Francis’ complaint

Francis complains that he’d come in to work early to ‘have a nice sandwich and half an hour in the sunshine’ before his shift, but then the narrowness and high walls of the lane thwarted the last part of his plan. Looking freshly-scrubbed in his white shirt and company tie, topped off with a head of childishly unruly, big brown curls, he chatters happily, helps me carry some goods across, confesses that the last thing he remembers from Friday night is P wrestling him to the ground. ‘Everyone keeps mentioning chips!’ I don’t get a chance to ask what he means by this lament, because he’s on to the next thing, unstoppable as water; he reminds me of my siblings.

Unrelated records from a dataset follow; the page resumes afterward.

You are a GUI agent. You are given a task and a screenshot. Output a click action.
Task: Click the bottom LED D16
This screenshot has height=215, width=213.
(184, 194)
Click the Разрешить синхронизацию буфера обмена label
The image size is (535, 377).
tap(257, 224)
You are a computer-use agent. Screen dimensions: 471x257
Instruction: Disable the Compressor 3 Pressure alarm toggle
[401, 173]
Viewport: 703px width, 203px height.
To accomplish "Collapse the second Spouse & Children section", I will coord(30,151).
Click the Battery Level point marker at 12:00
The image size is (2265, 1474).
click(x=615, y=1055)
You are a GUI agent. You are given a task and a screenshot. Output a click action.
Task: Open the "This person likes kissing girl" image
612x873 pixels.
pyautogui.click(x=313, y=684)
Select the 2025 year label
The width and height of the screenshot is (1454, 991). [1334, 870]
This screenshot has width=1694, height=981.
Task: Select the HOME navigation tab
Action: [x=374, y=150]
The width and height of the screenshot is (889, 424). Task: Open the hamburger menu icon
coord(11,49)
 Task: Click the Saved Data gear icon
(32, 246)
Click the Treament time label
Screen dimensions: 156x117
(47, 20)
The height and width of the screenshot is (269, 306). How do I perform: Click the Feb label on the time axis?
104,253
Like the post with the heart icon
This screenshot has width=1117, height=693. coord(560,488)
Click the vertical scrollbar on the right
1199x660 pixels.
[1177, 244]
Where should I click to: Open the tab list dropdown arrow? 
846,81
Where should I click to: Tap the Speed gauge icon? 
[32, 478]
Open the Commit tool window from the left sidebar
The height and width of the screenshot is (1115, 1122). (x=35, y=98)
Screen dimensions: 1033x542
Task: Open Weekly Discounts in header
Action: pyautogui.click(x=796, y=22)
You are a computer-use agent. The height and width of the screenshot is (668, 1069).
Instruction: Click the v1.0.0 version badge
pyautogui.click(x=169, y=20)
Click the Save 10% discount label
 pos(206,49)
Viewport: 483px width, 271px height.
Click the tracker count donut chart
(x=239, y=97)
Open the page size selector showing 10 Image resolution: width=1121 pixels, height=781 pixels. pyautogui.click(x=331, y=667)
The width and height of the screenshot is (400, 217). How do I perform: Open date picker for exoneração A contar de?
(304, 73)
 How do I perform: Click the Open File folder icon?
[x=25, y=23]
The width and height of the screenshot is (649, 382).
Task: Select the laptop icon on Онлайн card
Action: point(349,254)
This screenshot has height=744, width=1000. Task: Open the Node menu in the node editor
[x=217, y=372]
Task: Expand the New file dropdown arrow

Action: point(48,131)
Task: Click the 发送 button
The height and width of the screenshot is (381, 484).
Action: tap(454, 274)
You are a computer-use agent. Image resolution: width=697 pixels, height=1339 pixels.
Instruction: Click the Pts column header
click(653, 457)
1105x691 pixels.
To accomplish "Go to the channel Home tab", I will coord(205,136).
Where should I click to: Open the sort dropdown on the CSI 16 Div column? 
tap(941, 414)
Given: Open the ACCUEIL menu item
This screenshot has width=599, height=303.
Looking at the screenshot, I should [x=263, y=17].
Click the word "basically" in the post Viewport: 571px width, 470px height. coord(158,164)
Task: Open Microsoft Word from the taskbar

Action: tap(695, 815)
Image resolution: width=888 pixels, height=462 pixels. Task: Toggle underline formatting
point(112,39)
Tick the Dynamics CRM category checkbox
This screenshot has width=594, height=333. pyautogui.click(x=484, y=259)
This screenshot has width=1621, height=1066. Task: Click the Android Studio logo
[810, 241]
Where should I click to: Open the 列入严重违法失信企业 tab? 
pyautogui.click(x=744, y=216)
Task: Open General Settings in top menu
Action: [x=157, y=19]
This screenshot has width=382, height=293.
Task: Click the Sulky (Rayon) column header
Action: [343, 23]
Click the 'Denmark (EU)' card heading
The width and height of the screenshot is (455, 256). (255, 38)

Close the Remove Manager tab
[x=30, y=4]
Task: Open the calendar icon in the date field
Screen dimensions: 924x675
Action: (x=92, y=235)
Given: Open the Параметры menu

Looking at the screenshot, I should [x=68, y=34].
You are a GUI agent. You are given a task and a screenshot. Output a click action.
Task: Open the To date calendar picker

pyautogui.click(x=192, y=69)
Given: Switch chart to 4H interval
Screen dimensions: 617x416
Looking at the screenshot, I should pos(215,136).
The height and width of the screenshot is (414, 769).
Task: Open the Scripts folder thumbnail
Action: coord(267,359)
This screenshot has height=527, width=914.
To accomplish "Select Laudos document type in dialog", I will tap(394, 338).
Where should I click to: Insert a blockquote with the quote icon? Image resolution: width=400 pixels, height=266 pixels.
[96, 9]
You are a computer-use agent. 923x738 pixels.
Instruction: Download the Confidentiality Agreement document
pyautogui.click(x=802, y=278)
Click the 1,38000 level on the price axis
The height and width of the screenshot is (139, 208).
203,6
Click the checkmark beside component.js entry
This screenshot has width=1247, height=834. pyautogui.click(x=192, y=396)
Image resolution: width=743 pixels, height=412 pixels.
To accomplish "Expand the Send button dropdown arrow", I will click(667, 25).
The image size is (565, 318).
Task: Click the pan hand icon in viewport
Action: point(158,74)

The next time I see him he’s liberated a piece of shabby carpet from some overlooked corner of the labyrinthine back shop or warehouse, and is proudly perched on it, atop the businesslike old rubbish bin. It’s maybe a metre tall, and there at its summit he’s got the full power of the slice of hazy spring sunshine that does manage to fall in the lane. He is reading The Old Man and the Sea by Ernest Hemingway and drinking a mug of tea with a generalised, omnibenevolent air of triumph. He is eighteen years old and he’s leaving next month to go travelling. He once pointed out that I become emotionally attached to people very easily. He may be right. I will miss him.